*Reading passage*
High gene expression levels of MCT1 are associated with reduced PFS and OS in MM with lenalidomide-based maintenance therapy.
Overexpression of MCT1 impairs efficacy of lenalidomide in human myeloma cells in vitro and in vivo.
Biomarkers that predict response to lenalidomide maintenance therapy in patients with multiple myeloma (MM) have remained elusive. We have shown that immunomodulatory drugs (IMiDs) exert anti-MM activity via destabilization of MCT1 and CD147. In this study, cell samples of 654 patients with MM who received lenalidomide (n = 455), thalidomide (n = 98), or bortezomib (n = 101) maintenance were assessed by gene expression profiling and RNA sequencing, followed by correlation of MCT1 and CD147 expression with data for progression-free survival (PFS) and overall survival (OS). Patients with high expression levels of MCT1 showed significantly reduced PFS (31.9 months vs 48.2 months in MCT1high vs MCT1low; P = .03) and OS (75.9 months vs not reached [NR] in MCT1high vs MCT1low; P = .001) in cases with lenalidomide maintenance, whereas MCT1 expression had no significant impact on PFS or OS in cases with bortezomib maintenance. We validated the predictive role of MCT1 for IMiD-based maintenance in an independent cohort of patients who received thalidomide (OS, 83.6 months vs NR in MCT1high vs MCT1low; P = .03). Functional validation showed that MCT1 overexpression in human MM cell lines significantly reduced the efficacy of lenalidomide, whereas no change was observed with bortezomib treatment, either in vitro or in a MM xenograft model. Our findings have established MCT1 expression as a predictive marker for response to lenalidomide-based maintenance in patients with MM.
Multiple myeloma (MM) is a heterogenous clonal plasma cell malignancy that accounts for ∼10% of all hematologic malignancies.1 The introduction of novel substances, such as the immunomodulatory drugs (IMiDs) lenalidomide and thalidomide, proteasome inhibitors, and monoclonal antibodies, has greatly improved treatment response and survival within the past 2 decades.1 Transplantation-eligible, fit patients undergo 1 or 2 cycles of high-dose melphalan and autologous stem cell transplantation subsequent to several cycles of induction therapy.2 Lenalidomide maintenance therapy has improved progression-free survival (PFS) in this setting; however, a beneficial effect of lenalidomide maintenance therapy on overall survival (OS) has been inconsistent in several studies.3–8 Despite the high need for predictive markers of response to lenalidomide maintenance therapy, they have remained elusive.

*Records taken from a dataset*
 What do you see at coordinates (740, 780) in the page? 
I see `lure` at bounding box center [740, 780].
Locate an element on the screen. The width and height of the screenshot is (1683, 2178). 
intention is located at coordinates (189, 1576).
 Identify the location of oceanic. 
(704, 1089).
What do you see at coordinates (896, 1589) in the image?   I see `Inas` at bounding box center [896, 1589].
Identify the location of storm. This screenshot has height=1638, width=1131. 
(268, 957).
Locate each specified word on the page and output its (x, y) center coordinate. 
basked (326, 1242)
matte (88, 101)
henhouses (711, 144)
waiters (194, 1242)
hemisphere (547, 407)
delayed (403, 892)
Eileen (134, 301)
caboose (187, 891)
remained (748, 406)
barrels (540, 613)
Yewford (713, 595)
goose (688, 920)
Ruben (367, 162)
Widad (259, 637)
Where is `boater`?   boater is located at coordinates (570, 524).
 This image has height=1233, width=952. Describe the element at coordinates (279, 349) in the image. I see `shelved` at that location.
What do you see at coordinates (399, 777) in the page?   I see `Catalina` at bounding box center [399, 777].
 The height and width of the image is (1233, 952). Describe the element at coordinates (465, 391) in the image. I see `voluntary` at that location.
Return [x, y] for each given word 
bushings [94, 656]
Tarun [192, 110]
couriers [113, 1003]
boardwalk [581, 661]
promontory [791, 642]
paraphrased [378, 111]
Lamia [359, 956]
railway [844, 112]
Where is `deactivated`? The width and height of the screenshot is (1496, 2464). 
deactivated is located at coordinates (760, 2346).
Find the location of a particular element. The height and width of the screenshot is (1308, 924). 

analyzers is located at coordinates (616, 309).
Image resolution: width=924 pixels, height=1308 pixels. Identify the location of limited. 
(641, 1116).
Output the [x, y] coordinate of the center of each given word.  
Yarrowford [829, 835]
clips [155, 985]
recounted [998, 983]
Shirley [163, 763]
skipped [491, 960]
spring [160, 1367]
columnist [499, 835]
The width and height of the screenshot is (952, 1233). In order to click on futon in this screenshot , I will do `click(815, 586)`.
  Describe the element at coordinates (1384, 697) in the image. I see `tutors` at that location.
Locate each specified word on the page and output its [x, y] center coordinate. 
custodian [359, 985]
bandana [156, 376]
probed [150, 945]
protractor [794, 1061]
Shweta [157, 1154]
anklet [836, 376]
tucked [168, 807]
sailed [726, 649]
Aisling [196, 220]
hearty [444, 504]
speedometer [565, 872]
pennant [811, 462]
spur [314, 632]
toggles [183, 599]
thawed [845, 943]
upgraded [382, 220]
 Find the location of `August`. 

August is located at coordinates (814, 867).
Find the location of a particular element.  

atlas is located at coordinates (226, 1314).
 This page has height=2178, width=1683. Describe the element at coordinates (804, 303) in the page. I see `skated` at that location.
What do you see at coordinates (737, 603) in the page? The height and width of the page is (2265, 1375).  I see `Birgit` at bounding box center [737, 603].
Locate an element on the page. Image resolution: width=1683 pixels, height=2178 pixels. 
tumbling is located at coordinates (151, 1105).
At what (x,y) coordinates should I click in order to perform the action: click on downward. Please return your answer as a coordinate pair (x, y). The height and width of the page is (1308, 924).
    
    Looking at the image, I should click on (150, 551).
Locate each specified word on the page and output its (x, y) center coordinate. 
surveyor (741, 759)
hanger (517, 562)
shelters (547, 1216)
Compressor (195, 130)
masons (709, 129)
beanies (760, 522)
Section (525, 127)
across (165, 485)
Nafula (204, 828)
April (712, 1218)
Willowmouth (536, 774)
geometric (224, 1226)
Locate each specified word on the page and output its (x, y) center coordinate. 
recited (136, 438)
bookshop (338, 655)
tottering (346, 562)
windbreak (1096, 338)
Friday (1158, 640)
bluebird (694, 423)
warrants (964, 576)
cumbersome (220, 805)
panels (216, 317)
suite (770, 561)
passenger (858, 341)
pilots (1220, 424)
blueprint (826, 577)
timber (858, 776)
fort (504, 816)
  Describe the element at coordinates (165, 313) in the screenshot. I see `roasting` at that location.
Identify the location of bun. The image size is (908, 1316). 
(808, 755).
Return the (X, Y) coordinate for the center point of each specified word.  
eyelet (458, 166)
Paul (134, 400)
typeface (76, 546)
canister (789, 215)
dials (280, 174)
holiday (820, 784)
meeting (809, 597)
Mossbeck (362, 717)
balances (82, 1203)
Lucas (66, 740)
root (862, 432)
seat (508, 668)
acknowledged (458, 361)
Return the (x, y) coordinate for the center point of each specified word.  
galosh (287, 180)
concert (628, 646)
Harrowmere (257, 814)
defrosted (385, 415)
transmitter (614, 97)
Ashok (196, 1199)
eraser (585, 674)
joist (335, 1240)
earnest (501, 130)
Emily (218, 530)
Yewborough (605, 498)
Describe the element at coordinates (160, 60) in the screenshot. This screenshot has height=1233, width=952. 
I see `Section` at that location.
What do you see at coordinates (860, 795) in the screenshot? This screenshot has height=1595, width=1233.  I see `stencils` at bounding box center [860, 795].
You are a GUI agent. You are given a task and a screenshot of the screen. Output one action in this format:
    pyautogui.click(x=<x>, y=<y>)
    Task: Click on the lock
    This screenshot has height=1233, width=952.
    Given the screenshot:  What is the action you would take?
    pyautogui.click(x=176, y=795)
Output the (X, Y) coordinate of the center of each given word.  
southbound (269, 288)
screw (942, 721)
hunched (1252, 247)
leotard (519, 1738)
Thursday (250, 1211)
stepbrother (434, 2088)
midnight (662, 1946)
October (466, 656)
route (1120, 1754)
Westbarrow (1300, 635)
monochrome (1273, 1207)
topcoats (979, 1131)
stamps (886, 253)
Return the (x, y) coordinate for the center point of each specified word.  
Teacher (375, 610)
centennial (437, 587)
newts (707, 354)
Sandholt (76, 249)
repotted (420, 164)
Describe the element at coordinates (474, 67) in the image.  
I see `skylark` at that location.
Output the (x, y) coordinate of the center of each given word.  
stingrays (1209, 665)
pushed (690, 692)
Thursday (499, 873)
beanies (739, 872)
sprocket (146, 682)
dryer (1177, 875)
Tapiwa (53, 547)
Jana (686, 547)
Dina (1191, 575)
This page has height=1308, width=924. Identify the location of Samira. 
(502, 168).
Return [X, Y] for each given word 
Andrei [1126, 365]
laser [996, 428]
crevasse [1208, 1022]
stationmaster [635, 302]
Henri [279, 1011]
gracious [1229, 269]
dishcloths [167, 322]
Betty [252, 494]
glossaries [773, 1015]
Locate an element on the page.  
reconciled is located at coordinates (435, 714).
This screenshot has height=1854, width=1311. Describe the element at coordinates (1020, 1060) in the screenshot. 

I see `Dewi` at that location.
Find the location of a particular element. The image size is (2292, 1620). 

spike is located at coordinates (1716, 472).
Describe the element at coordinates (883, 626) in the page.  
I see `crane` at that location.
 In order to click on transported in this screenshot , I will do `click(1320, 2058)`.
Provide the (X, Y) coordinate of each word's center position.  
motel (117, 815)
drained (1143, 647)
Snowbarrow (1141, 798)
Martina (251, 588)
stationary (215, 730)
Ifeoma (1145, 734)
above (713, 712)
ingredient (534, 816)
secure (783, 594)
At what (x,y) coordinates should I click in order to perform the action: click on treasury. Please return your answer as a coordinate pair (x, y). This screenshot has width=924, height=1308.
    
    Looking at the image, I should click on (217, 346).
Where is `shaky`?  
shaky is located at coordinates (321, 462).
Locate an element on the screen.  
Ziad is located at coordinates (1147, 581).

*Prompt 1*
Based on the MCT1 study text, explain why MCT1 expression is treated as a marker for response to IMiD-based maintenance rather than bortezomib maintenance.
*Prompt 2*
According to the MCT1 study text, how many patients received lenalidomide maintenance?

*Worked solution 1*
High MCT1 expression was linked to significantly shorter PFS and OS in patients on lenalidomide maintenance, and to shorter OS in an independent thalidomide cohort. It had no significant effect on PFS or OS with bortezomib maintenance. In myeloma cell lines and a xenograft model, MCT1 overexpression reduced the efficacy of lenalidomide but did not change the effect of bortezomib.

*Worked solution 2*
455 patients received lenalidomide maintenance.